WHAT YOU ARE ASKED TO DO ▸ Rewrite the part that opens with the line containing "Describe the element" and closes with the line containing "has width=1035, height=582.", renaming each "screenshot" to "capture" and keeping everything else the same.

DATA RECORDS ▸
-- START --

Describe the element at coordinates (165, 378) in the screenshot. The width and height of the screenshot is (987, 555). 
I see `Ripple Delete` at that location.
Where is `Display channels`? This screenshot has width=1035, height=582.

-- END --
-- START --

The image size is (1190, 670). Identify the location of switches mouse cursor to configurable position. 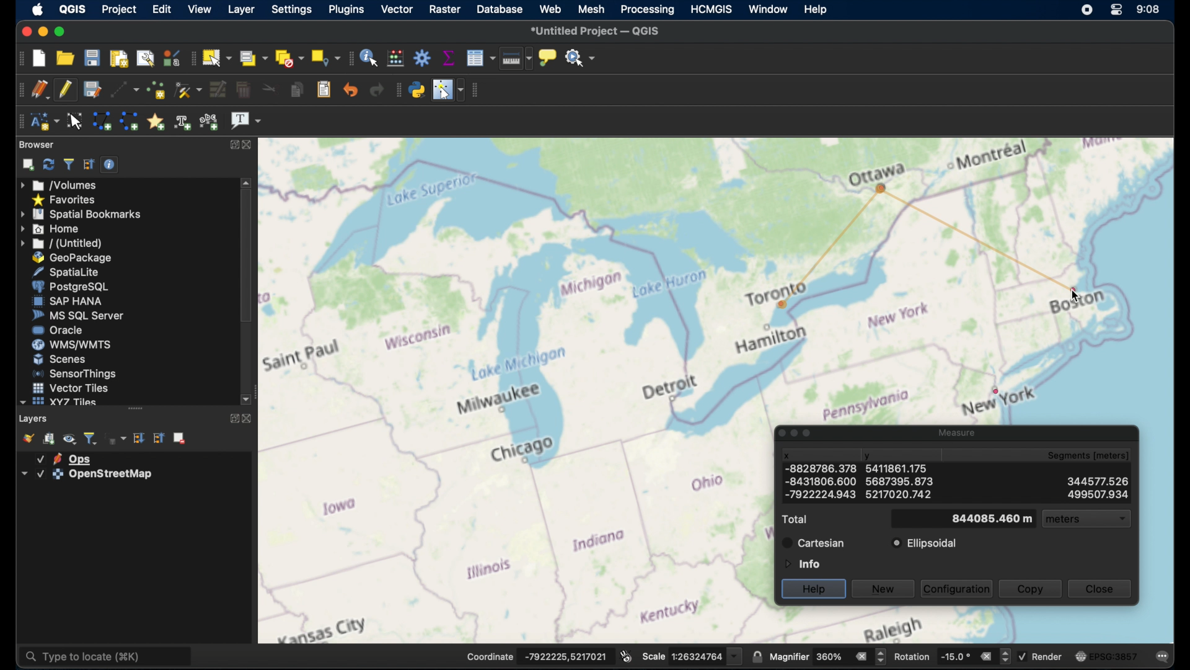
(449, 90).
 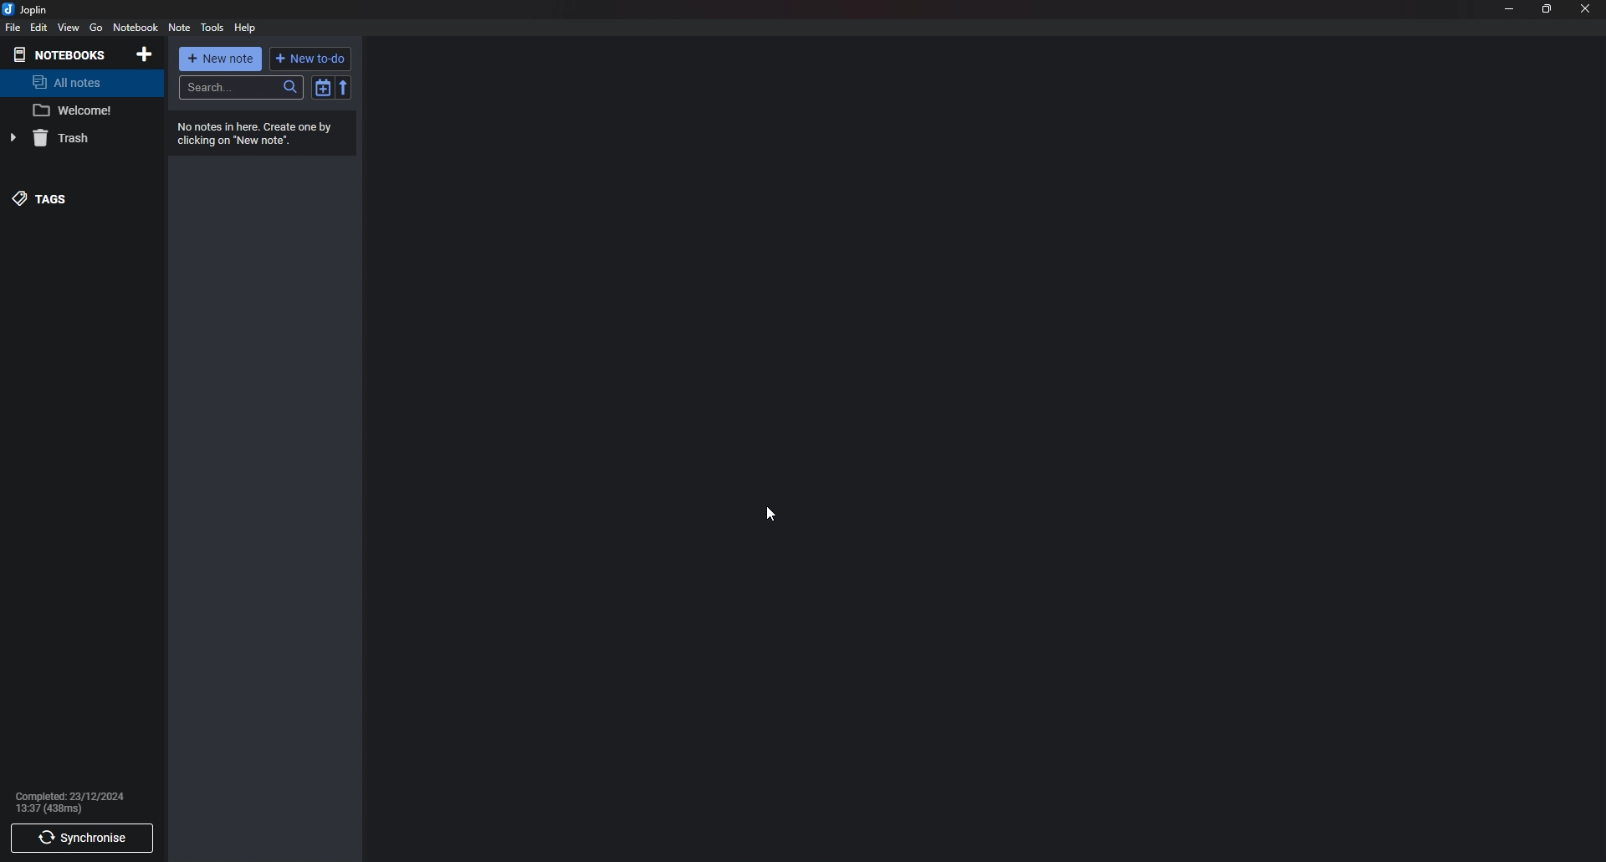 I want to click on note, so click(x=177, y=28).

-- END --

RIGHT ANSWER ▸
Describe the element at coordinates (165, 378) in the capture. The width and height of the capture is (987, 555). 
I see `Ripple Delete` at that location.
Where is `Display channels`? This capture has width=1035, height=582.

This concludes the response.